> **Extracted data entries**

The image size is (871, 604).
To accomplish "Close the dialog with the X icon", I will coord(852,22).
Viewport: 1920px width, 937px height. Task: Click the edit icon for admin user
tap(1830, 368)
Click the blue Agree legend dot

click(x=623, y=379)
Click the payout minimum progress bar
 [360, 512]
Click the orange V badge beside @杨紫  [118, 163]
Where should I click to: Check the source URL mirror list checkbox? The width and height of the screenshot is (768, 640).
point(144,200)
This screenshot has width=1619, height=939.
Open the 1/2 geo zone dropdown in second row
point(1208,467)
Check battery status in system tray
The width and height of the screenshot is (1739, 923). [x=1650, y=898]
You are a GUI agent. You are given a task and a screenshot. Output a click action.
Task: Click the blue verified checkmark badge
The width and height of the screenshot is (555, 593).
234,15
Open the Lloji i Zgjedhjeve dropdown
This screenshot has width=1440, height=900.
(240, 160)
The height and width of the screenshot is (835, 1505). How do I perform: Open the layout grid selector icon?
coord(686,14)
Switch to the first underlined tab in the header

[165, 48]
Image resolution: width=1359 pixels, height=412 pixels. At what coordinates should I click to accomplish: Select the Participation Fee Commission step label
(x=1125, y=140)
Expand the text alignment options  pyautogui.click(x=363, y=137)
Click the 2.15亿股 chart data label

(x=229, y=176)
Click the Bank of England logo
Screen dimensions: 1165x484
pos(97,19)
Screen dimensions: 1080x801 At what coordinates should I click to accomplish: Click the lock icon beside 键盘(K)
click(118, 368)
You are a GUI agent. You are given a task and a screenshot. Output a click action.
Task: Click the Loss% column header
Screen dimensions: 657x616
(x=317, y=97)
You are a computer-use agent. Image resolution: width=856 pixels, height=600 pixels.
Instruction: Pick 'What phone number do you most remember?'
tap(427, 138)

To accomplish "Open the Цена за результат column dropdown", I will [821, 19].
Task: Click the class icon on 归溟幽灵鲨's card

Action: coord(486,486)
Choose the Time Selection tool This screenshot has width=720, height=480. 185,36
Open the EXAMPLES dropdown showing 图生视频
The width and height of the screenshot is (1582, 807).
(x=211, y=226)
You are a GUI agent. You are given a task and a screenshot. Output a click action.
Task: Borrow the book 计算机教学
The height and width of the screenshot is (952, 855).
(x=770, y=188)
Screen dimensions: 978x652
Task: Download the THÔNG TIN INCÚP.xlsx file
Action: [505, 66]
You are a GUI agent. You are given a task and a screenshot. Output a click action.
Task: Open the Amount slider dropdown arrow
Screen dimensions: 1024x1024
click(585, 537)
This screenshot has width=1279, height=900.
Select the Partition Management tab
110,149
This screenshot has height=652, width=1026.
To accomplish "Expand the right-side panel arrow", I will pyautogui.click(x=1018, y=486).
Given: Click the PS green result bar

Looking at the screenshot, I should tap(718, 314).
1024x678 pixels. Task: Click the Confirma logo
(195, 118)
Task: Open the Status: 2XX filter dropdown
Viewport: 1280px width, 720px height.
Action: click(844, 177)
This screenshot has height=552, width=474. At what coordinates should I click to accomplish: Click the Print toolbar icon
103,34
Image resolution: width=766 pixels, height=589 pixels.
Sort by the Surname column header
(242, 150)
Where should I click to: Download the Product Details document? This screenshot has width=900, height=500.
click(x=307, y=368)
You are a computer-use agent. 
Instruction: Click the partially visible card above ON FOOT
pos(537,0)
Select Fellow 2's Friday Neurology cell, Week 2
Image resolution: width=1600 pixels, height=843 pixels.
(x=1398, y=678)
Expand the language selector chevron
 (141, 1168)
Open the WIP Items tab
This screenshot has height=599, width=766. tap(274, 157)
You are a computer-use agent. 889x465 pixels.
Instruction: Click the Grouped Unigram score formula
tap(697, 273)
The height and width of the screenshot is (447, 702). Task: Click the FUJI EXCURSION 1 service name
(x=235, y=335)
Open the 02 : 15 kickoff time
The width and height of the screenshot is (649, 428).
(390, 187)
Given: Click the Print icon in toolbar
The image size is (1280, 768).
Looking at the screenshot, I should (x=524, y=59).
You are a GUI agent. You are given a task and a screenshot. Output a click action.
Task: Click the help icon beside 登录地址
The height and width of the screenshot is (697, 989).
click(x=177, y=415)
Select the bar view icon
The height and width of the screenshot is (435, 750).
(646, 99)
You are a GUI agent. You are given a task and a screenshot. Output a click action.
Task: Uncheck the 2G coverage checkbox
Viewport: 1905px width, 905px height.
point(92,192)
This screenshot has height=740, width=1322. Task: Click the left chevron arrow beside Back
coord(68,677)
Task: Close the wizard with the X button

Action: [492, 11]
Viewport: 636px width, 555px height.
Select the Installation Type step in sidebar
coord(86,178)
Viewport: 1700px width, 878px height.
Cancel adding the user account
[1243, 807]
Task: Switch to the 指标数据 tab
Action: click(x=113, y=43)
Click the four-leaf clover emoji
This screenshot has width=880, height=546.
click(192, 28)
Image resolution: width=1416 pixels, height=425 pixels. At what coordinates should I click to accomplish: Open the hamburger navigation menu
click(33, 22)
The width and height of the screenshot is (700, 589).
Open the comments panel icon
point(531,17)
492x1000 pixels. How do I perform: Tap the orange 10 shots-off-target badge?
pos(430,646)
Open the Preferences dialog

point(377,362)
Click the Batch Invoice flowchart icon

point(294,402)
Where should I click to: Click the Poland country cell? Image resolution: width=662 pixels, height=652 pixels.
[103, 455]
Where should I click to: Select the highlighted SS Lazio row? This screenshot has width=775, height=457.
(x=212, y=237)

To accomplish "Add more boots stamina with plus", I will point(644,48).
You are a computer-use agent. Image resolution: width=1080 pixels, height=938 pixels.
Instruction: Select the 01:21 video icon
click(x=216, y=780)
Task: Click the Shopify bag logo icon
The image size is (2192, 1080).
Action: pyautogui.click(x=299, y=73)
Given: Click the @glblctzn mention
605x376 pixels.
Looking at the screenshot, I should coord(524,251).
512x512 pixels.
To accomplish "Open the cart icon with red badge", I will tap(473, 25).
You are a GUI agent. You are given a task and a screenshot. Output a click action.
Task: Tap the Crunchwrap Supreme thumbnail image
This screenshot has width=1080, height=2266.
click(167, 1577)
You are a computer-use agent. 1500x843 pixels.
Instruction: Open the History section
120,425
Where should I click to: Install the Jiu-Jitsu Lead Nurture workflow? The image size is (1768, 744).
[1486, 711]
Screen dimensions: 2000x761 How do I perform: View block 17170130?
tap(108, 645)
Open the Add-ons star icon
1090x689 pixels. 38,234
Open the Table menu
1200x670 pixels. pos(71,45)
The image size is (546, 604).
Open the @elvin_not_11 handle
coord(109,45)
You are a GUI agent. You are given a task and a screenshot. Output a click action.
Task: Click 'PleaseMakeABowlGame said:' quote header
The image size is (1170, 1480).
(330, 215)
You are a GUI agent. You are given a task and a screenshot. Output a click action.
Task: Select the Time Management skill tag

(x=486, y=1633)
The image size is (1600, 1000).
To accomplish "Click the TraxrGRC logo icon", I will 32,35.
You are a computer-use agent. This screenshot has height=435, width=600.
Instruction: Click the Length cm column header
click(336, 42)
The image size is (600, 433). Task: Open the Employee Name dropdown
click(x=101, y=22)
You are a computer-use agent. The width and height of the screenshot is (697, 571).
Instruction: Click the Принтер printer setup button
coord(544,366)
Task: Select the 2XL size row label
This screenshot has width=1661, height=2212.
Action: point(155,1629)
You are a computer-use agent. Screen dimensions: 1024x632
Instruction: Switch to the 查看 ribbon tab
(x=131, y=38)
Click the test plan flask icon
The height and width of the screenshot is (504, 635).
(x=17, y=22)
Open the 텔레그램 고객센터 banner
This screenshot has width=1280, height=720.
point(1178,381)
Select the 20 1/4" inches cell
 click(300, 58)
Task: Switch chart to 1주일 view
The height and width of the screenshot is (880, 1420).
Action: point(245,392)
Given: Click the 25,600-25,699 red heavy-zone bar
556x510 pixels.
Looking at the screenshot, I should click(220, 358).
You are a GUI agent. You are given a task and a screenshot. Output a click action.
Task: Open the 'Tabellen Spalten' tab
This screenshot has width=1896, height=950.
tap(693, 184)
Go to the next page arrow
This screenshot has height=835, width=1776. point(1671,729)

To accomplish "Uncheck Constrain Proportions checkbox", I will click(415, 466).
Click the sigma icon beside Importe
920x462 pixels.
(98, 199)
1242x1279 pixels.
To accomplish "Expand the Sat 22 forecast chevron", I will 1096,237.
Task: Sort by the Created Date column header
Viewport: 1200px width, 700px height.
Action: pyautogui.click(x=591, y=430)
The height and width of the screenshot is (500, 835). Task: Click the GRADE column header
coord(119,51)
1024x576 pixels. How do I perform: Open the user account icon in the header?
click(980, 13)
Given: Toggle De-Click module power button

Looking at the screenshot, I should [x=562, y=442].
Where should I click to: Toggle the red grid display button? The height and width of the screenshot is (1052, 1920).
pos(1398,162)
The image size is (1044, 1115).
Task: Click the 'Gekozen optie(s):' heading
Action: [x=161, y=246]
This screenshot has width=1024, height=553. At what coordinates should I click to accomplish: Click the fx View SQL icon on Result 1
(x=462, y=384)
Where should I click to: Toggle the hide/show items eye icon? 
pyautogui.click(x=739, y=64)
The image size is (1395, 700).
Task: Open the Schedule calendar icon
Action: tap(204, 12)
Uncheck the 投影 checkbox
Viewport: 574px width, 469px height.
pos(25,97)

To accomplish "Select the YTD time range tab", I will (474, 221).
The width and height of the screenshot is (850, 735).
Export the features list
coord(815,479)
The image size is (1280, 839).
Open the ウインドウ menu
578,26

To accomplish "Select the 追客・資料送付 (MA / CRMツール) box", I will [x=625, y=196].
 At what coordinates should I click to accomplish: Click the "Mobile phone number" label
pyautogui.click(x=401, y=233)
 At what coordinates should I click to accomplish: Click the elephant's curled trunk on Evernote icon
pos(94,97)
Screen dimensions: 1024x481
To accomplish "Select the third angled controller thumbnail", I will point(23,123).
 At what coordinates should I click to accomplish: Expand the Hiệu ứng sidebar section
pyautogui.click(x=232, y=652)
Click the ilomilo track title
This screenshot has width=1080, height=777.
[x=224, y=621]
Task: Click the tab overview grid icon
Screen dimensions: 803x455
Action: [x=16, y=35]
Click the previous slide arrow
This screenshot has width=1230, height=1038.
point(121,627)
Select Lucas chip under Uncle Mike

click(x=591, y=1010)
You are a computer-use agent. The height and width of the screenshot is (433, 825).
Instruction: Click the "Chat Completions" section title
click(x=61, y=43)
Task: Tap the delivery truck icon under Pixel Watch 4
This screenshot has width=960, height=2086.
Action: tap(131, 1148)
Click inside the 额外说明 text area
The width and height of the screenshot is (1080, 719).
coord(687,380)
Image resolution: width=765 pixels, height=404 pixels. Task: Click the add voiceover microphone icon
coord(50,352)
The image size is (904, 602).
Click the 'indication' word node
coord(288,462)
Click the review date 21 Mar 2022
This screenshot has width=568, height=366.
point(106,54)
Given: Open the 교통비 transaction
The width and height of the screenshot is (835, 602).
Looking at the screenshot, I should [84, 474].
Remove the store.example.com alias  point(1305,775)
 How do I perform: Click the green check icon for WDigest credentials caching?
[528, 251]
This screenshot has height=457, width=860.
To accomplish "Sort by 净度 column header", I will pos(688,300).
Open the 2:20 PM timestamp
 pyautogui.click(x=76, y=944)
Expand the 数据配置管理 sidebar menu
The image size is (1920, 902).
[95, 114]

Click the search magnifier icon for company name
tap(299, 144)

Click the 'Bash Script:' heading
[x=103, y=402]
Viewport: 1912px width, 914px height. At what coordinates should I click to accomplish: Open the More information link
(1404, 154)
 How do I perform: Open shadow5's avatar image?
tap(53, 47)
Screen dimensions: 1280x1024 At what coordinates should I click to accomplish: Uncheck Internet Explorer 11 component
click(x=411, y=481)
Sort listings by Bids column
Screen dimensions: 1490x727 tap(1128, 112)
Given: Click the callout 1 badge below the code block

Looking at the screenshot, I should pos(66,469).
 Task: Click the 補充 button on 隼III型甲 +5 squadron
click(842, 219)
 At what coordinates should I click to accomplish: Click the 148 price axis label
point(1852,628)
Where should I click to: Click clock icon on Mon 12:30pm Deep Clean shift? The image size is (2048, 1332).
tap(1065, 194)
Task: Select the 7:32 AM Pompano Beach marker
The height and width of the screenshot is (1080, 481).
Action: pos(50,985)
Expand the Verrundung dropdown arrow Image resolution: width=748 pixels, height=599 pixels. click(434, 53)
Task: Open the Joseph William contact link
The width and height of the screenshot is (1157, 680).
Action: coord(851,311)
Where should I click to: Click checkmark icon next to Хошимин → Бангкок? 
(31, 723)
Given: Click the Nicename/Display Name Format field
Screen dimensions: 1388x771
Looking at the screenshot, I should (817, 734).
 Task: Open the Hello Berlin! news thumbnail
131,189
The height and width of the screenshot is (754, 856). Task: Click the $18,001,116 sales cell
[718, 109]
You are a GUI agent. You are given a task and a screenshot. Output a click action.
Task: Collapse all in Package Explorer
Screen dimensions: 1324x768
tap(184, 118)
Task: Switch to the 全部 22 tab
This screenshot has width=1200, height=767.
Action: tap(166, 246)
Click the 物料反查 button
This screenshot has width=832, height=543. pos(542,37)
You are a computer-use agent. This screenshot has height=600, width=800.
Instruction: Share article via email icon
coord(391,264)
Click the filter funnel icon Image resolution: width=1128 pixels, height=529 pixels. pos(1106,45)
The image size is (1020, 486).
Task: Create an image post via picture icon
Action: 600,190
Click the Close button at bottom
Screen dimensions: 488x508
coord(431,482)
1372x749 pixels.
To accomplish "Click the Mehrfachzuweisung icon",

> **Work to complete**
Above are some records; copy exactly the lines from the one with "The width and height of the screenshot is (850, 735)." through the one with "Screen dimensions: 1024x481", both included, and no others.

> **Solution for this task**
The width and height of the screenshot is (850, 735).
Export the features list
coord(815,479)
The image size is (1280, 839).
Open the ウインドウ menu
578,26

To accomplish "Select the 追客・資料送付 (MA / CRMツール) box", I will [x=625, y=196].
 At what coordinates should I click to accomplish: Click the "Mobile phone number" label
pyautogui.click(x=401, y=233)
 At what coordinates should I click to accomplish: Click the elephant's curled trunk on Evernote icon
pos(94,97)
Screen dimensions: 1024x481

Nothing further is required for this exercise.